Baskets of deplorables

OK this is a political post. You might infer something about my political leanings from this, and you might classify me as a “deplorable”, but I run that risk.

I don’t like the way our politics is turning out nowadays. You are free to interpret “our” and “nowadays” in whatever way you want. What I don’t like is that people seem to wear their political beliefs on their sleeve, and think it is okay to shame and cut contact with people who don’t share their beliefs.

I don’t know when exactly this started – but it was surely sometime between 2013 and 2016. The culmination of this attitude was US Presidential candidate Hillary Clinton describing her opponent Donald Trump’s supporters as a “basket of deplorables“. And that attitude seems to be being taken forward by people of various political dispensations three years on.

I long for the days when people treated their political opinions like their private parts – stuff that existed and was put to good use when required, but not put on display. Nowadays, though, trawl through any social media platform, and you find people making political statements all the time. If you aren’t in a filter bubble, you will surely be seeing flamewars. And a difference in political opinion is no longer just a difference in opinion – you consider someone with differing views as despicable.

I’m friends with a lot of people who hold strong political opinions, and whose opinions might differ from mine.
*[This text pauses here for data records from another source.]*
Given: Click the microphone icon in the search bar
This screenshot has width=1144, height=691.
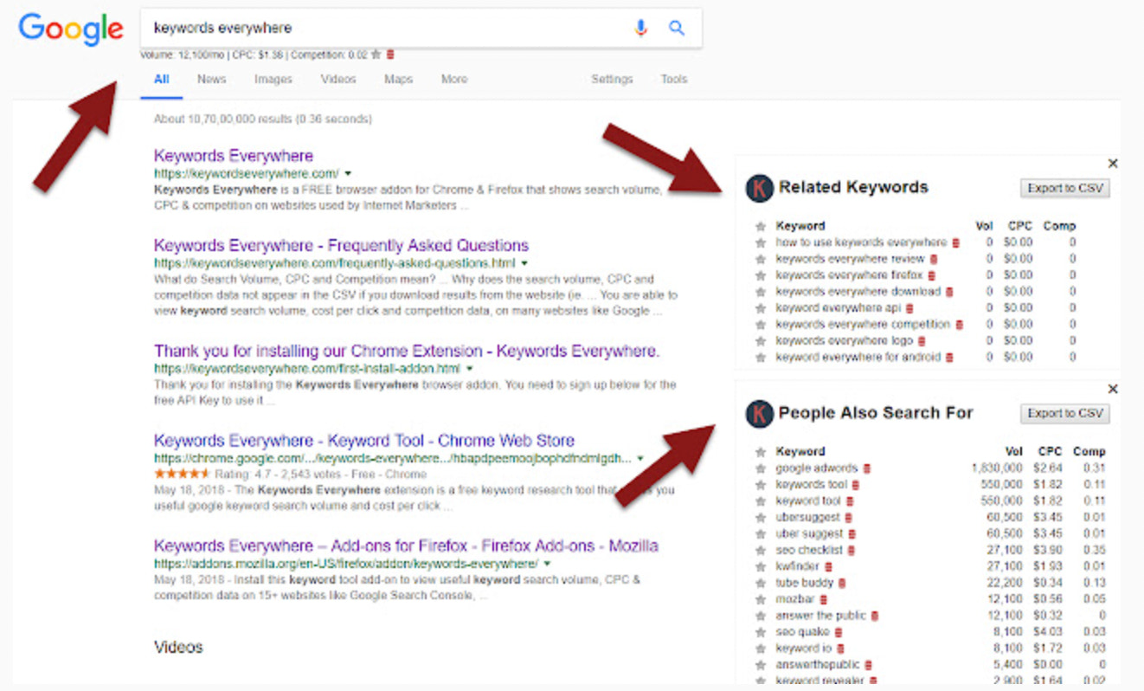Looking at the screenshot, I should (x=640, y=27).
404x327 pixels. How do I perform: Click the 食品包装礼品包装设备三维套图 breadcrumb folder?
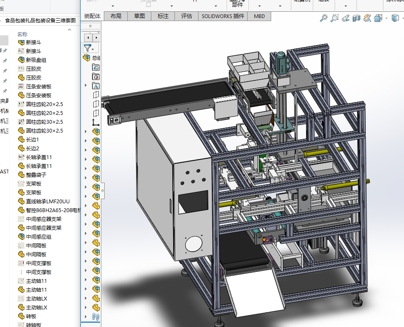40,20
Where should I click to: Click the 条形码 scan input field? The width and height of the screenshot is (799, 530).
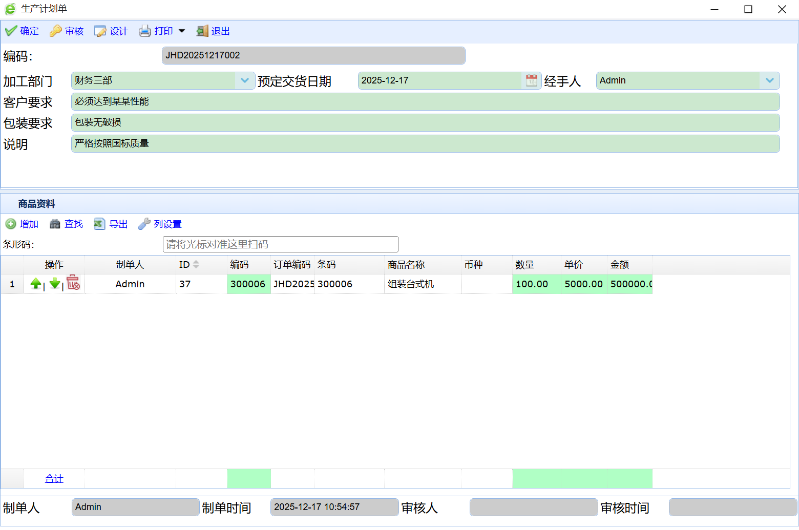click(x=280, y=244)
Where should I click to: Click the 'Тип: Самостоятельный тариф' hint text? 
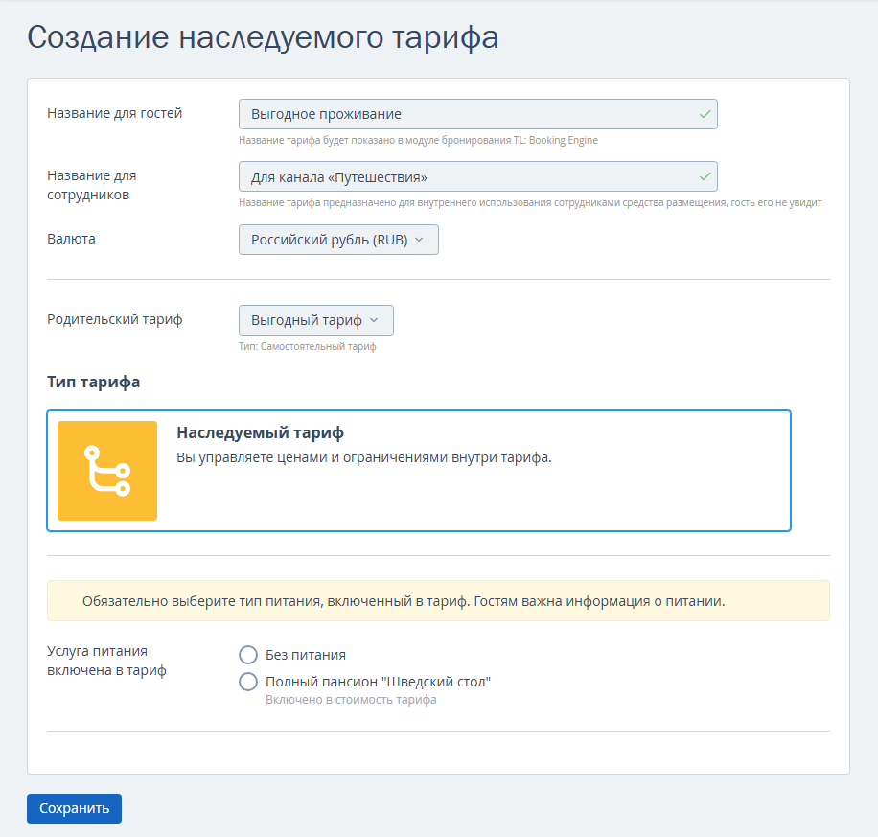click(x=308, y=346)
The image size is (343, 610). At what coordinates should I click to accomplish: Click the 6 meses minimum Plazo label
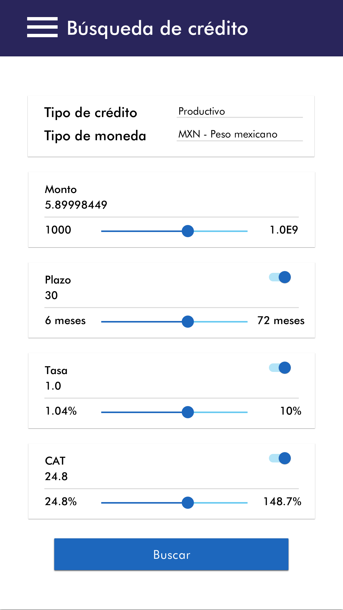click(x=66, y=321)
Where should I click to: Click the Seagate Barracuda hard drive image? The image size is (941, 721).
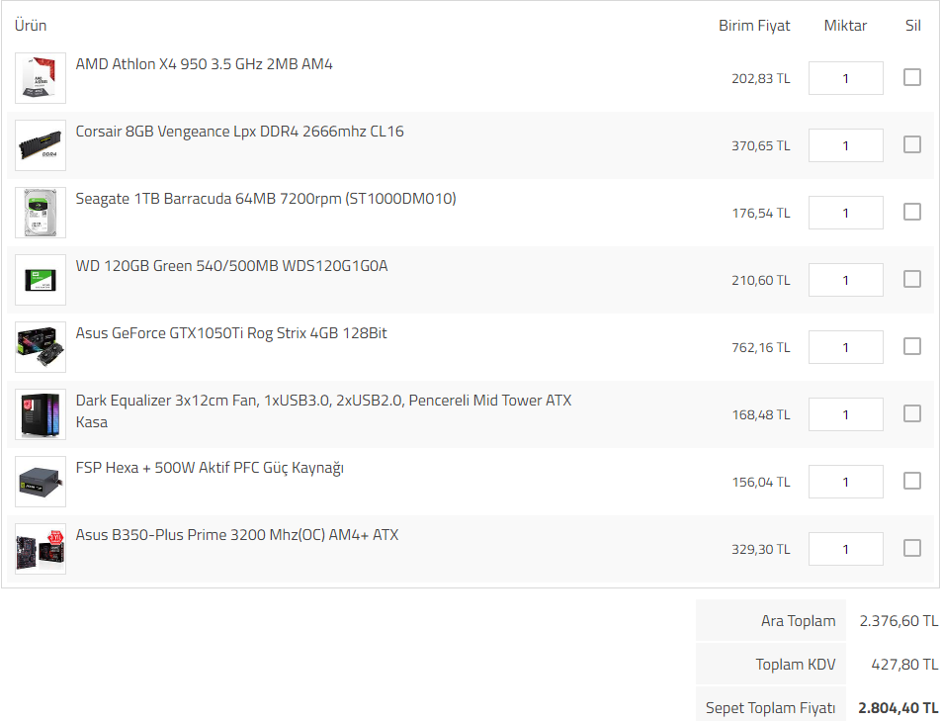click(x=41, y=213)
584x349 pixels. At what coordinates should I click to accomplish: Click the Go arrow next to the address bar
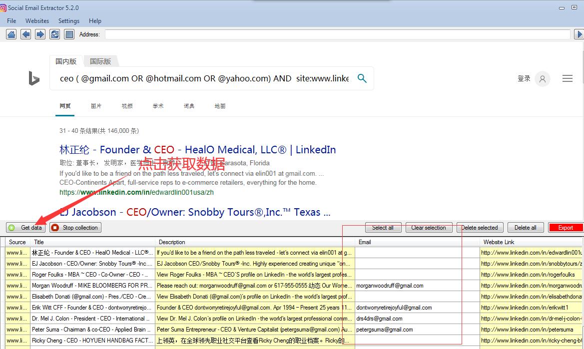(579, 34)
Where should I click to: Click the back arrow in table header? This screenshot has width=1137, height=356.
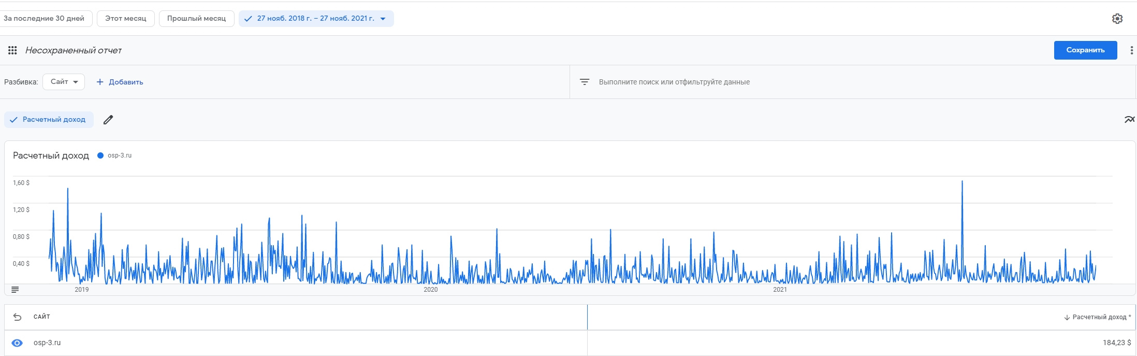pyautogui.click(x=17, y=317)
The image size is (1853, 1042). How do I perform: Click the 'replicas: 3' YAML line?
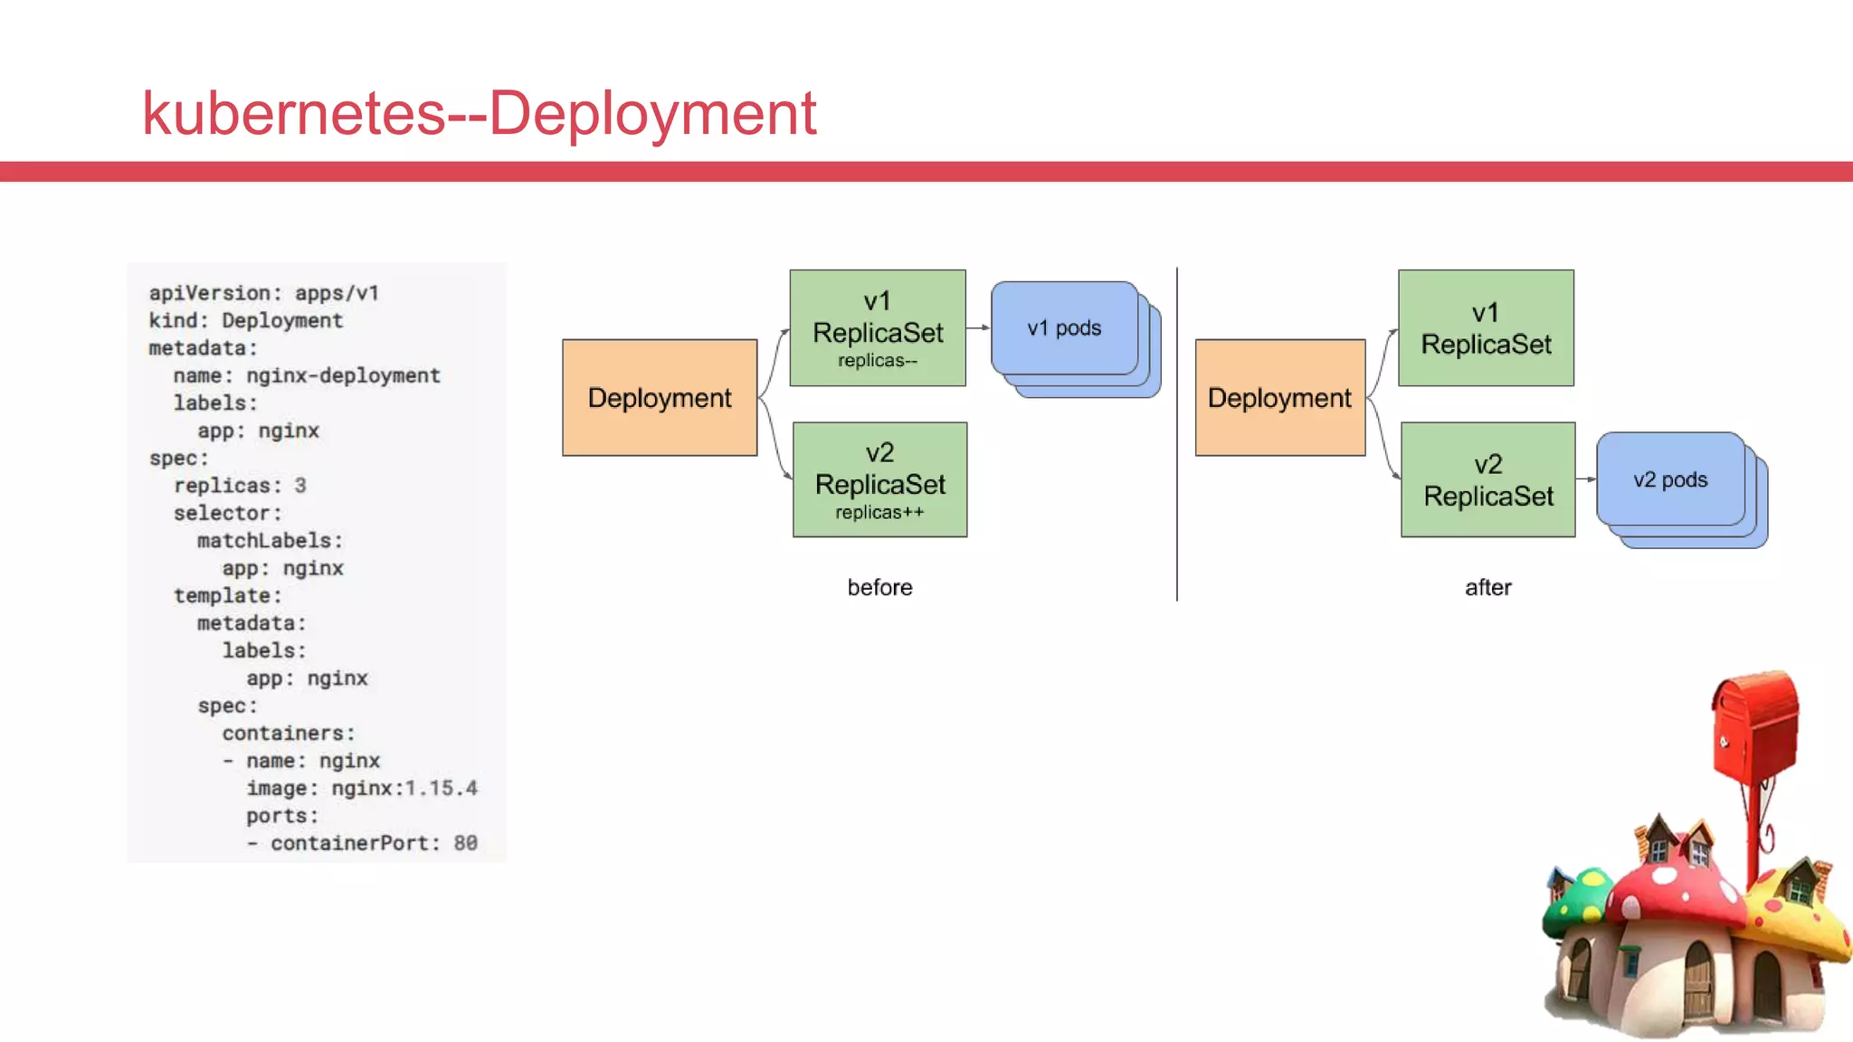pyautogui.click(x=240, y=486)
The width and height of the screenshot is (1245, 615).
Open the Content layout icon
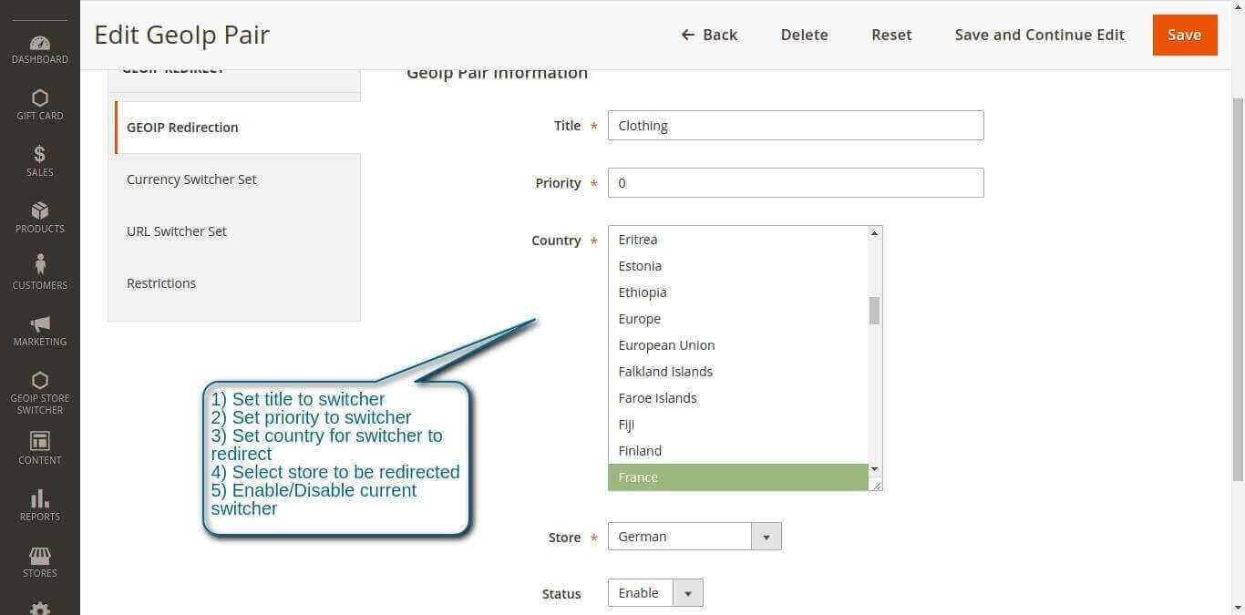(x=40, y=442)
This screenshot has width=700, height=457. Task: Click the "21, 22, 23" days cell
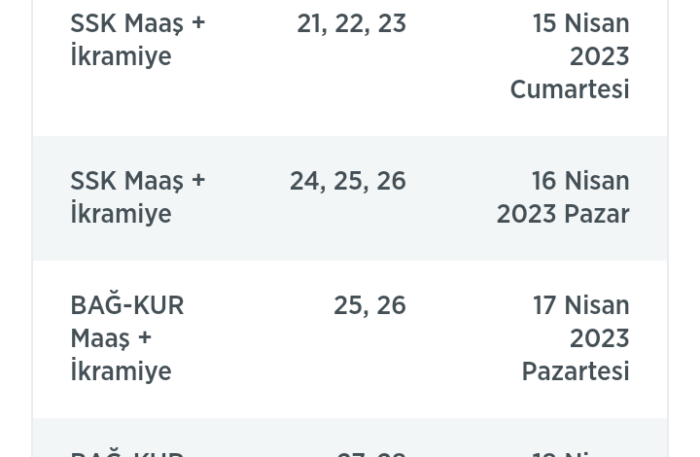point(351,23)
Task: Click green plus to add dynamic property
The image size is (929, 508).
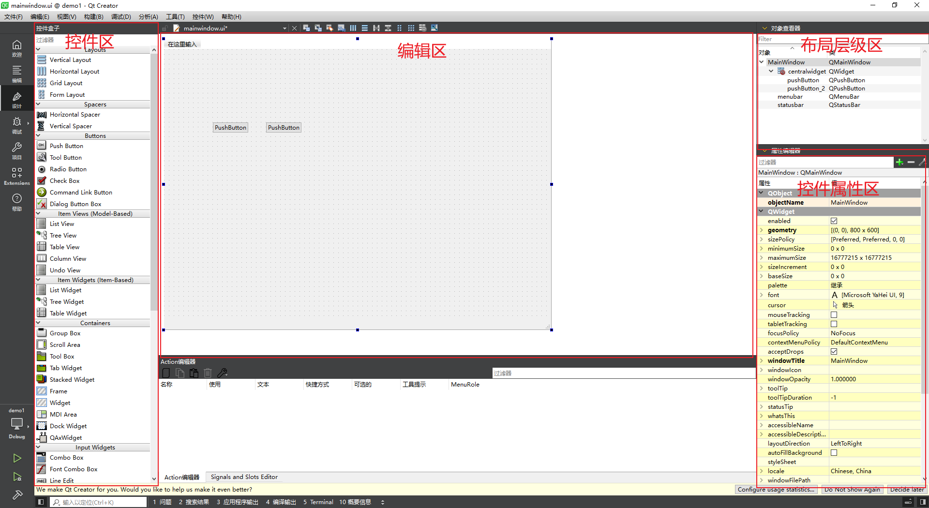Action: click(x=899, y=163)
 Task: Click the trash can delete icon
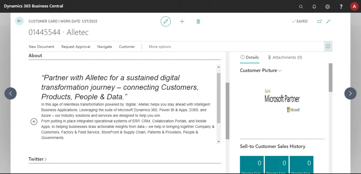pyautogui.click(x=198, y=21)
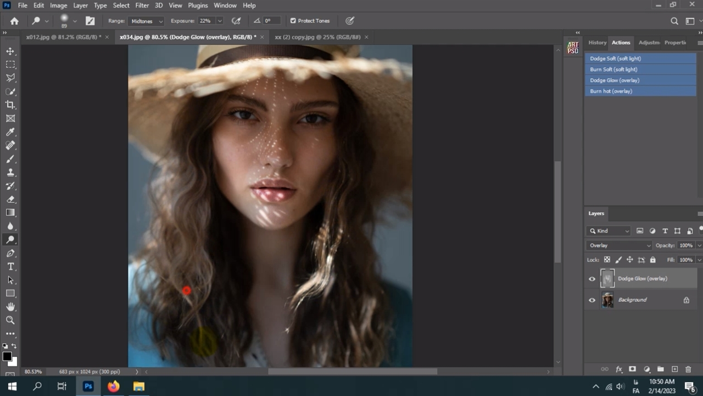Click the delete layer trash icon
Viewport: 703px width, 396px height.
[688, 369]
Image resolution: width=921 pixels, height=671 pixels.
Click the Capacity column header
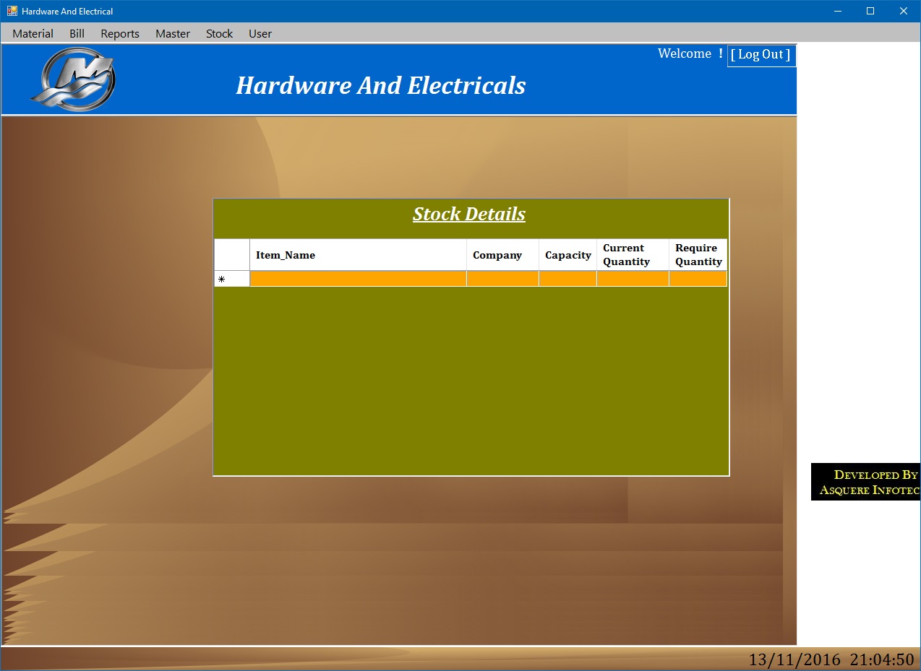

I don’t care about it – since there is plenty to them otherwise that makes them valuable to me, and so I continue to hang out with them.

Some people, on the other hand, don’t think like this. According to them, some political positions are so horrible that anyone who endorses that position is necessarily a horrible person, and not worth engaging with. For them, their political axis is fundamentally uni-dimensional – the world doesn’t exist outside of the dimension that they consider to be a dealbreaker.

As a consequence, any stand endorsed by a politician who endorses their dealbreaker position also becomes a dealbreaker. Political commentary and evaluation is based on who takes the stand, rather than the stand itself. Everything is seen through a political lens, and anyone who disagrees with them is worthy of ridicule.

It is sad that politics has taken over our lives so much, and people consider other people’s political opinions as such an important part of their lives. And the way social media and feedback loops work, I see no way out of this.